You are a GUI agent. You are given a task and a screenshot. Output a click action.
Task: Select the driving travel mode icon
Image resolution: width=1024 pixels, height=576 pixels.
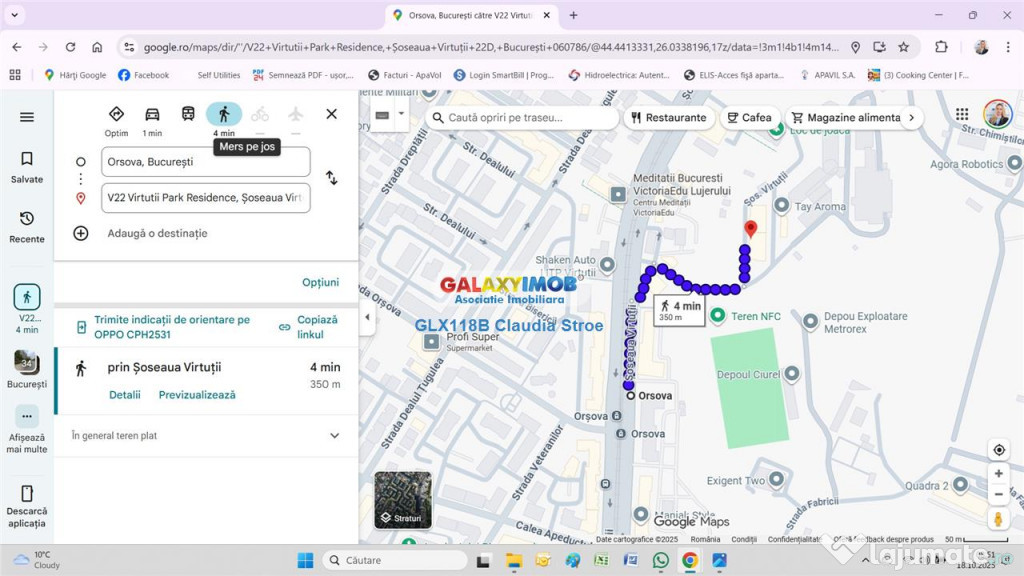[x=152, y=114]
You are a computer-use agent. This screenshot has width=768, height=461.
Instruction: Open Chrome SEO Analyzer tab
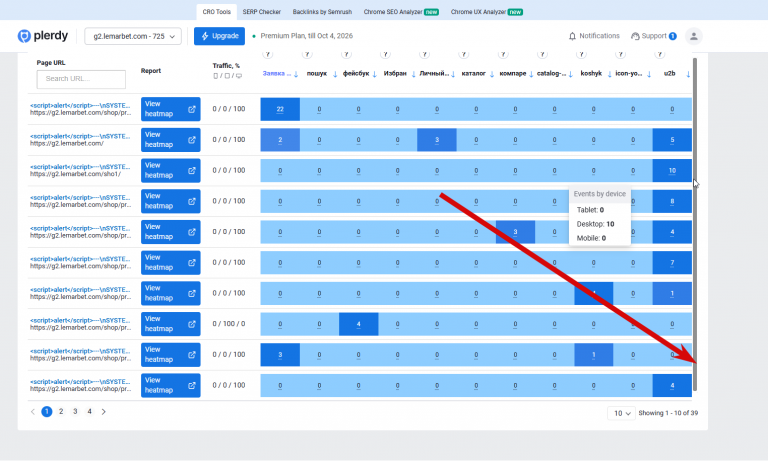tap(401, 12)
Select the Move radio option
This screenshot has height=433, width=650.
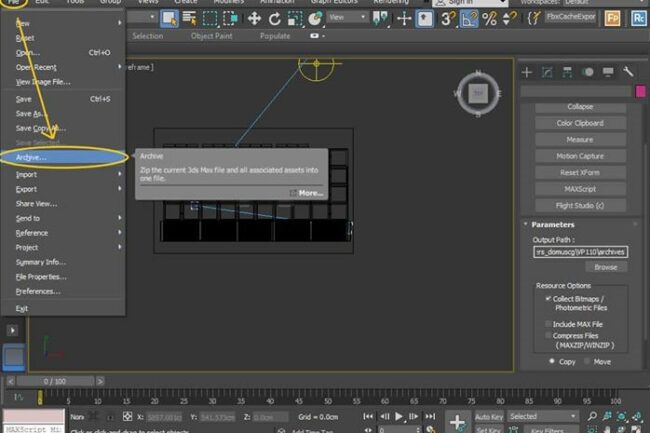click(587, 361)
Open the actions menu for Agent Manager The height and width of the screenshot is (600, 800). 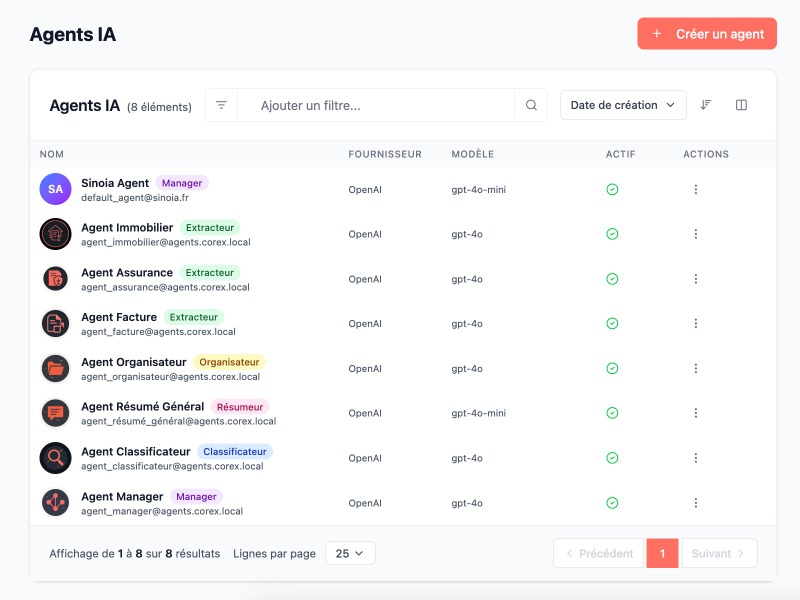[695, 503]
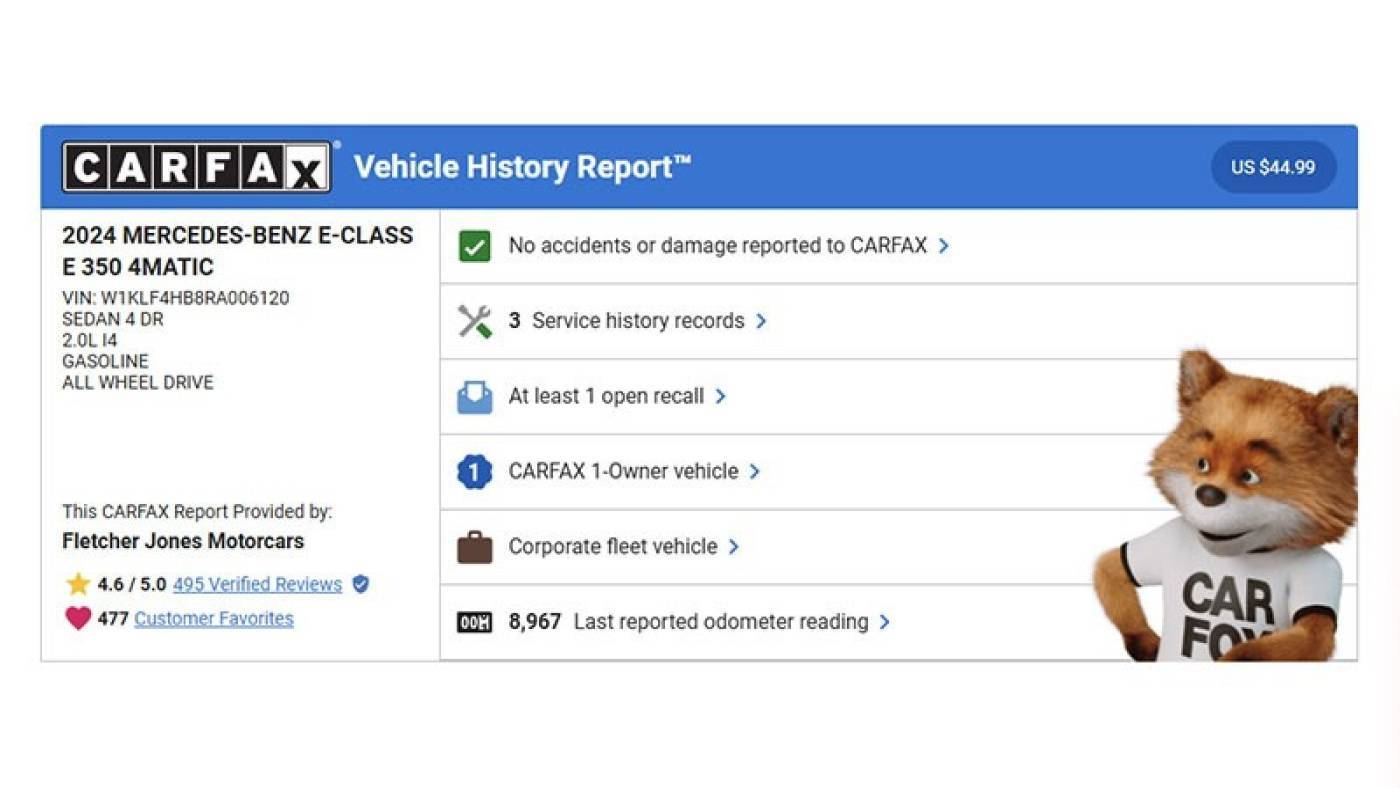This screenshot has width=1400, height=788.
Task: Expand the Corporate fleet vehicle chevron
Action: point(733,547)
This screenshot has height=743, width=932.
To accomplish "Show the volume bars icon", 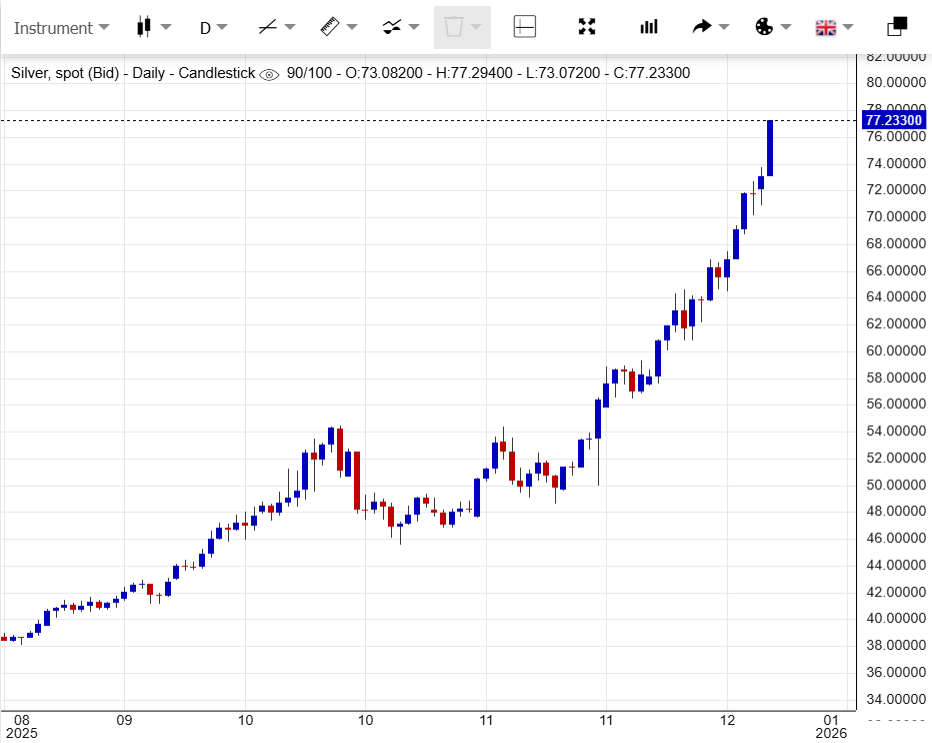I will click(649, 27).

::::::

Return every line in the listing that contains the word "Select".

Task: Select the driving travel mode icon
Select the Move radio option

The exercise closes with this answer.